Still, I persist in thinking that this level of nitpicking and overzealous enforcement of rules is harmful to this site and the community.


----------



## Peterdg

User With No Name said:


> Still, I persist in thinking that this level of nitpicking and overzealous enforcement of rules is harmful to this site and the community.


On the contrary, I would say.

If you look up a word in an established (paper) dictionary, let's say "red", and you see the description: "primary color", would you expect to see a note in the entry of "red" that says that "color" is spelled differently in BrE?

I think you are forgetting the objectives of this forum: it is an addition to the WRF dictionaries. So, someone who is using the dictionary to search for a specific term, does not need any side conversation that is irrelevant to the word/expression he/she is looking for and that is exactly the reason why these side conversations are deleted from threads/posts.

Furthermore, these additional topics will never be found with a dictionary search as the forum threads are linked to dictionary entries by the thread title and since it is a side conversation, it will not appear in the thread title, so basically it is a useless waste of space and a loss of time for users who are consulting the dictionary.


----------



## S.V.

Only have a vague sense of this thread, but even on Xenforo, just as you hide links from public users(1), you could hide off-topic chat.

I don't mind my posts being deleted. I think it's often I answer to new users, because they don't know the rules, and I don't want them to leave forever.  But I understand moderators have to delete & ask for a sentence.


----------



## Sowka

Peterdg said:


> On the contrary, I would say.
> 
> If you look up a word in an established (paper) dictionary, let's say "red", and you see the decription: "primary color", would you expect to see a note in the entry of "red" that says that "color" is spelled differently in BrE?
> 
> I think you are forgetting the objectives of this forum: it is an addition to the WRF dictionaries. So, someone who is using the dictionary to search for a specific term, does not need any side conversation that is irrelevant to the word/expression he/she is looking for and that is exactly the reason why these side conversations are deleted from threads/posts.
> 
> Furthermore, these additional topics will never be found with a dictionary search as the forum threads are linked to dictionary antries by the thread title and since it is a side conversation, it will not appear in the thread title, so basically it is a useless waste of space and a loss of time for users who are consulting the dictionary.


This is exactly my reasoning when I delete this kind of off-topic contribution.

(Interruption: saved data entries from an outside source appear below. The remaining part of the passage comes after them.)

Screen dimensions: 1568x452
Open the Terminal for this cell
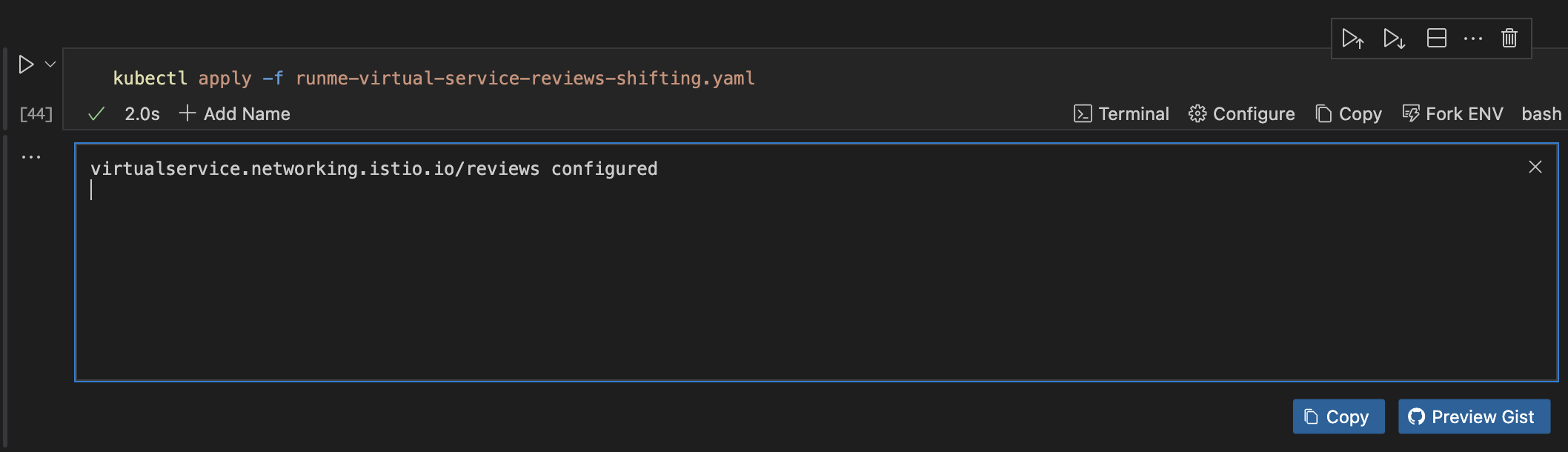tap(1121, 114)
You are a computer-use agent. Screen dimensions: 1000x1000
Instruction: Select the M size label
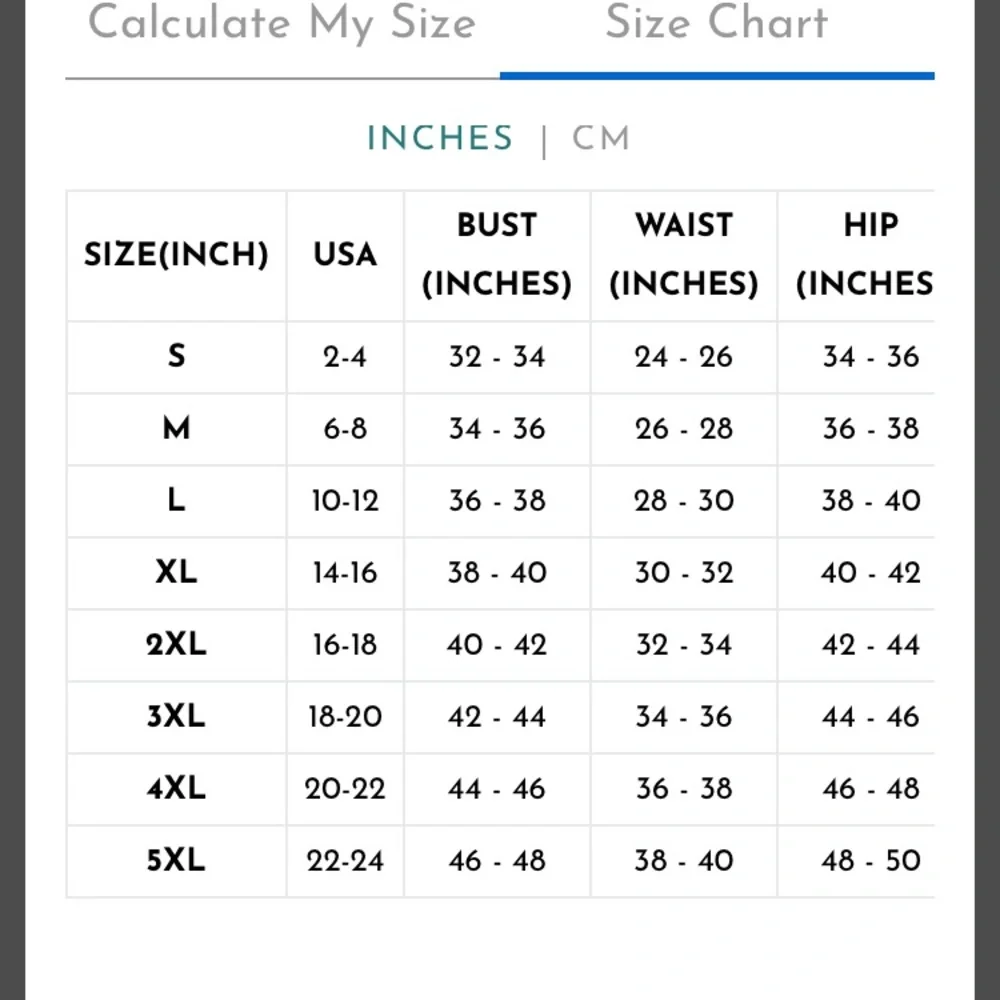[176, 429]
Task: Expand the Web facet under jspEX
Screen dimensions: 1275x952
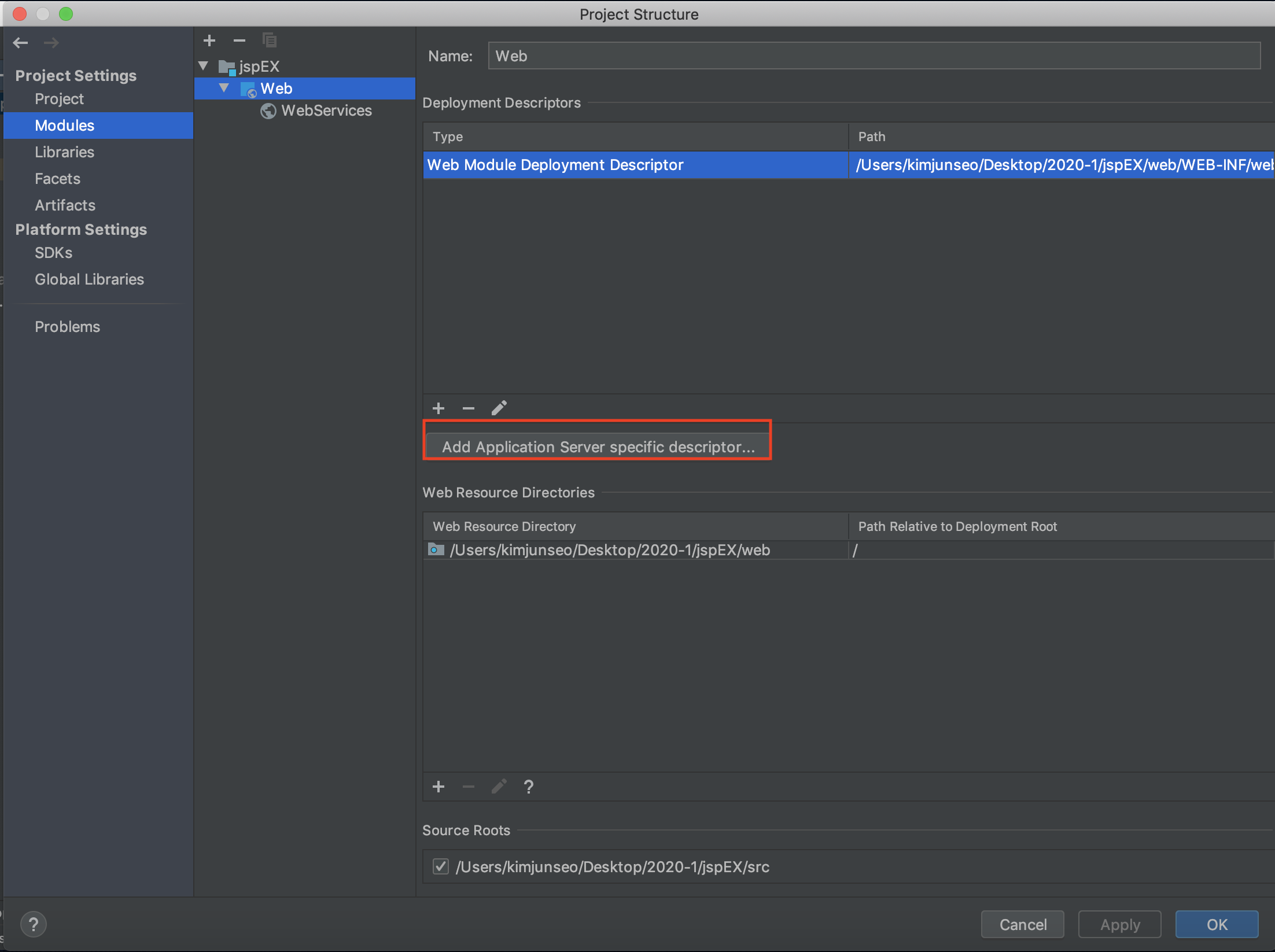Action: coord(222,88)
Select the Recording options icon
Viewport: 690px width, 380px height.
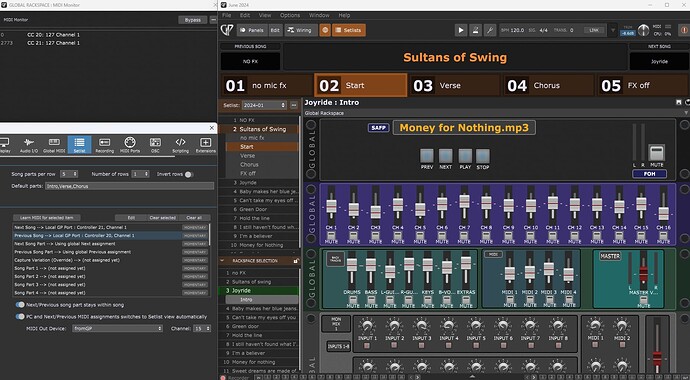coord(104,145)
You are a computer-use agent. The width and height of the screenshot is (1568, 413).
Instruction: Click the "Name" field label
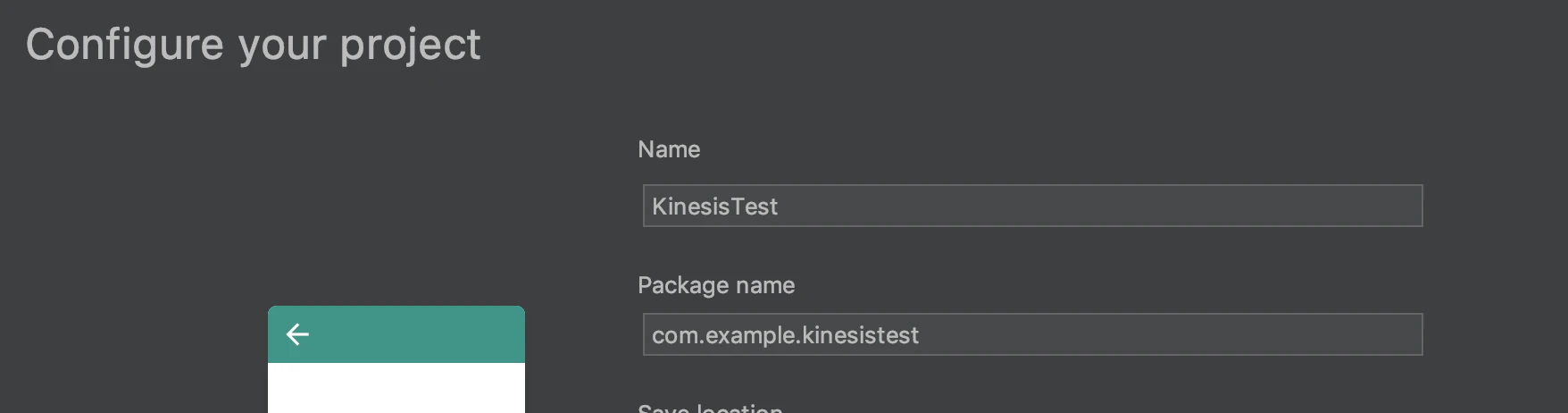pyautogui.click(x=669, y=149)
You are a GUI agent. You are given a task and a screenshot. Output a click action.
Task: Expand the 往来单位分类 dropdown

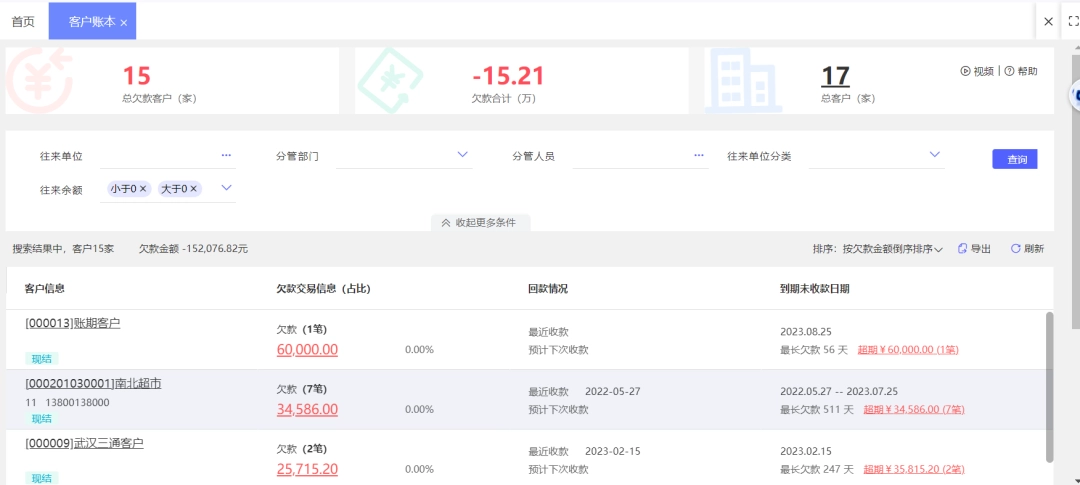(x=935, y=154)
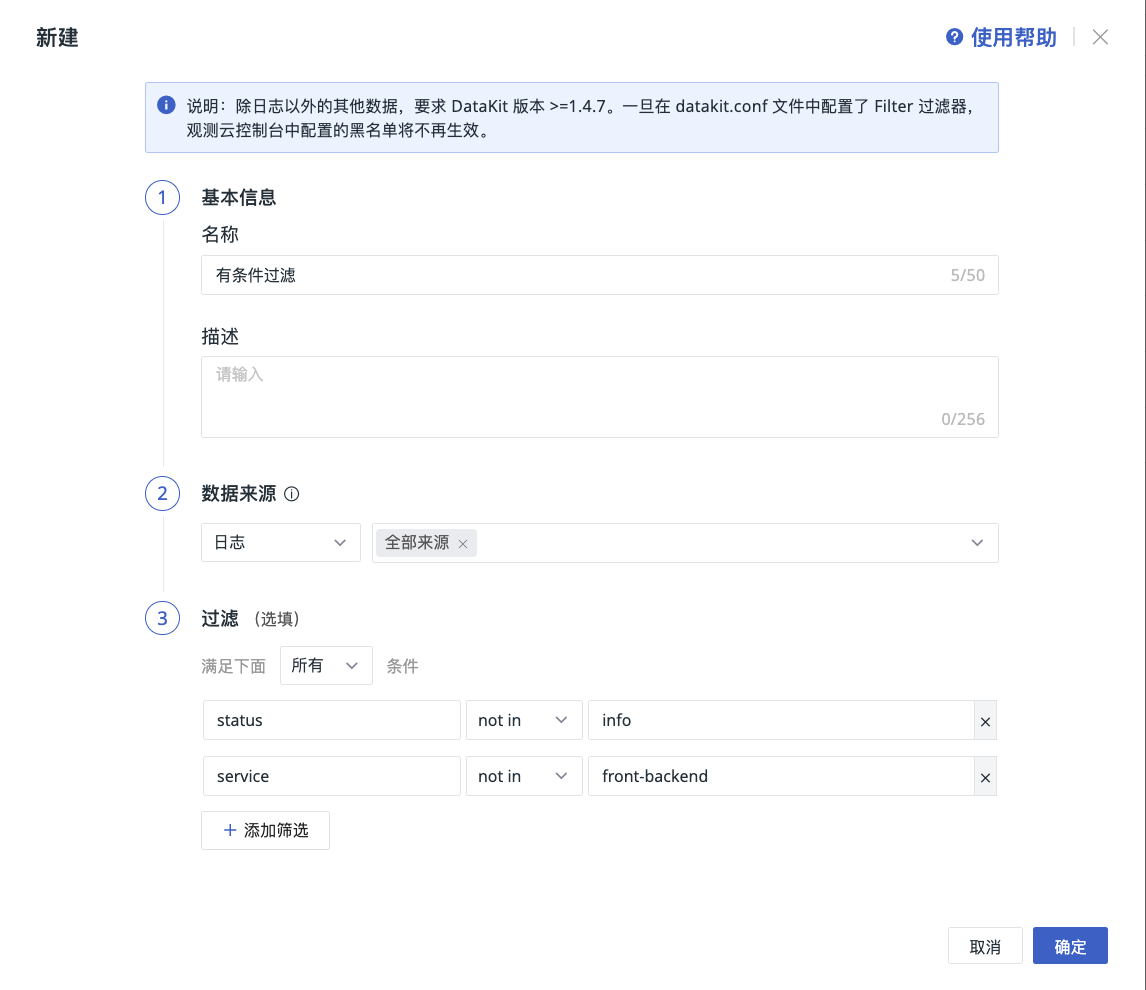This screenshot has width=1146, height=990.
Task: Remove the 全部来源 tag
Action: pos(463,544)
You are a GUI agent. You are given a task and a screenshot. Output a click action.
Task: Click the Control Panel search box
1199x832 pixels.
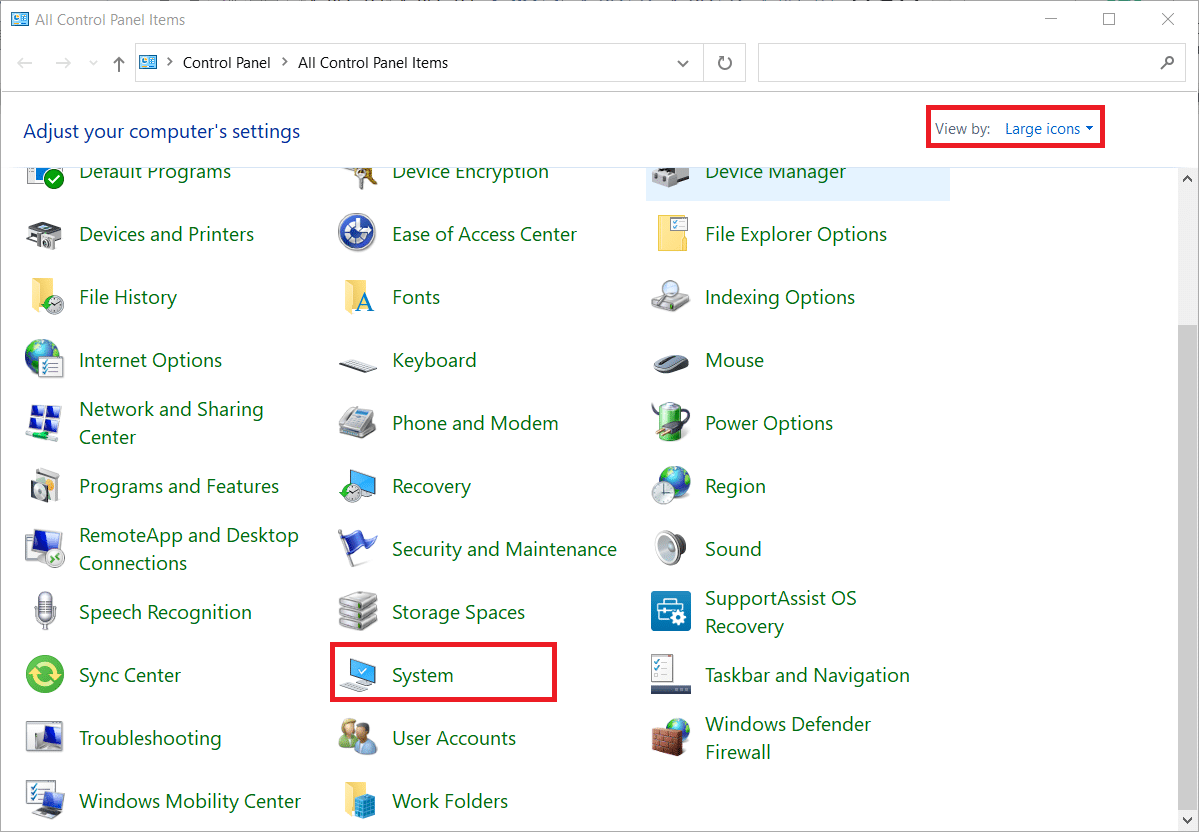[x=955, y=63]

@User With No Name  If you want to help someone with a question that is off-topic in a thread, you may send them a Conversation. It's the same effort, with much less friction and frustration.


----------



## swift

S.V. said:


> you could hide off-topic chat.


Or you could abide by the rules and refrain from making off-topic comments. Easy and no moderator action needed. You seem to be suggesting that off-topic rambling be preserved at all costs for internal use. That’s not how these forums work. What’s the point of having rules against off-topic comments if you get away with them through an “off-topic” code?


S.V. said:


> Though it’s a bit sad knowing the new user I answered to might not come back.


Well, that happens all the time and it’s not a big deal. There are 735,143 registered members as of right now. 8,308 users online right this minute, out of which only 120 are members.


----------



## S.V.

Yes, I am suggesting people will do social things.    And the reason you say it cannot be done is not real.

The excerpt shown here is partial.